Roath Park roads

Mackintosh Place

In 1880 Harriet Richards, whose family owned Plasnewydd (now the Mackintosh Sports and Social club) and a lot of surrounding  land, married Alfred Mackintosh, chief of the Mackintosh clan, who had even more land in Scotland.  When the land was sold for development many streets were named after them.  Street dates from 1884. Mackintosh Gospel Hall, now called Mackintosh Evangelical church was opened in 1897.

Ninian Road

Named after Ninian Crichton-Stuart, who became MP for Cardiff and was killed in WWI at the Battle of Loos. He was son of the Marquess of Bute. The houses date from 1899. An old tram and trolley bus route with the terminus at the west end. Ninian Road is also home of the Victorian Pillar box being enveloped by a tree and the recently renovated Roath Park House House which was home of William Pettigrew, Cardiff’s Head Gardener. There is also a sad story of Harriett Fleming who used to live at number 3. Number 81 was home of William McKenzie the Chief Constable.

Pen-y-wain Road

Pen-y-wain probably means head or end of the meadow/moor/marsh (waun). It is named after the farm that covered the whole area, the homestead being just on Shirley Road. Home of Roath Park Congregational Church (now Tabernacle church) built in 1898 and Roath Park Primary School built in 1894. The houses date from 1897.

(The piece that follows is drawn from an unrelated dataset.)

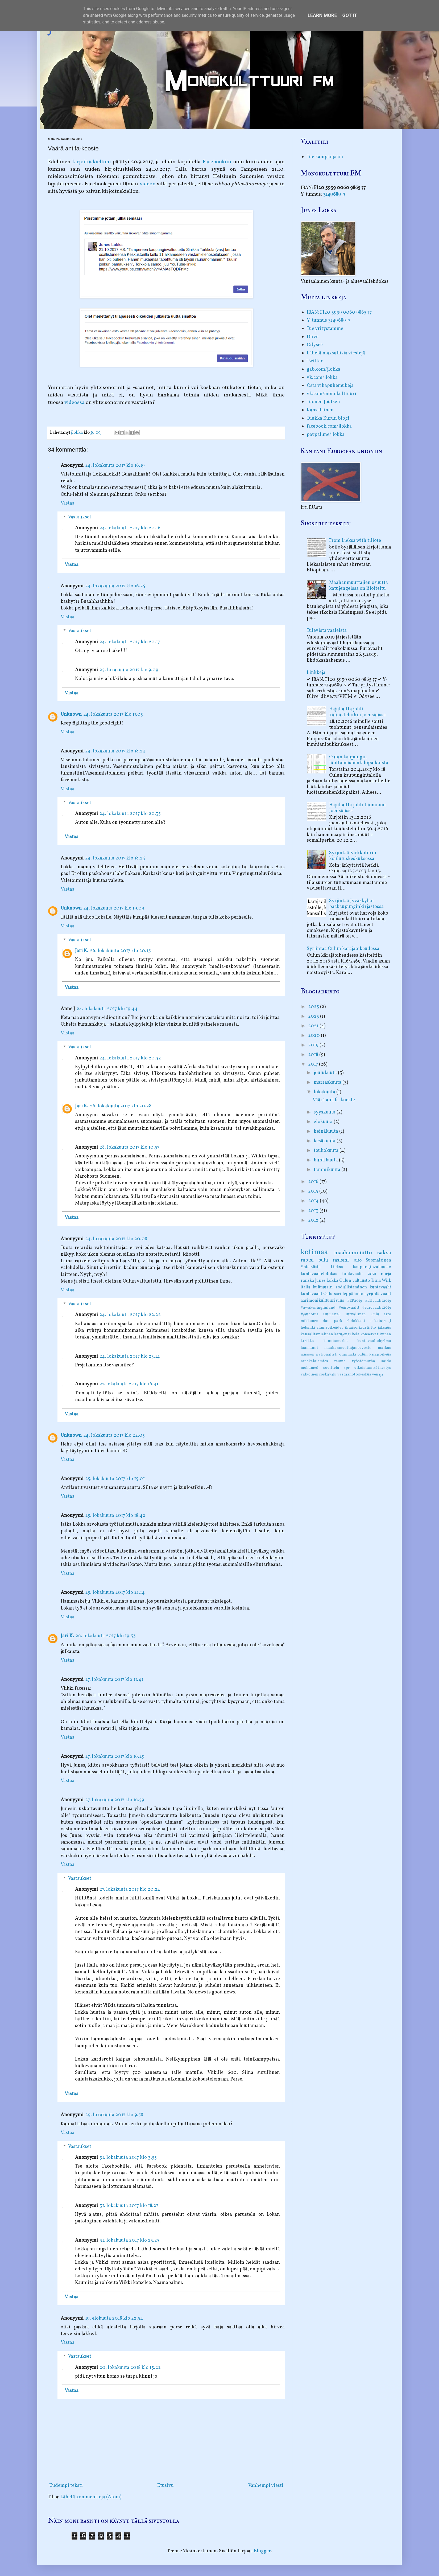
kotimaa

Pen-y-wain Road, Roath Park, Cardiff

Shirley Road

The houses date from around 1905. Not named after Dame Shirley Bassey which would have been nice, but after Lewis Vincent Shirley, the solicitor for both the Marquess of Bute and the Mackintosh estate. He died at Plasnewydd (now Mackintosh club) and left £74,000 in his will which is around £10 million in today’s money.  An ardent conservative who got into a public spat with John Batchelor (the man with a statue in the Hayes).  There has been a florist shop on the corner for many years as can be seen by the old 1957 advertisement.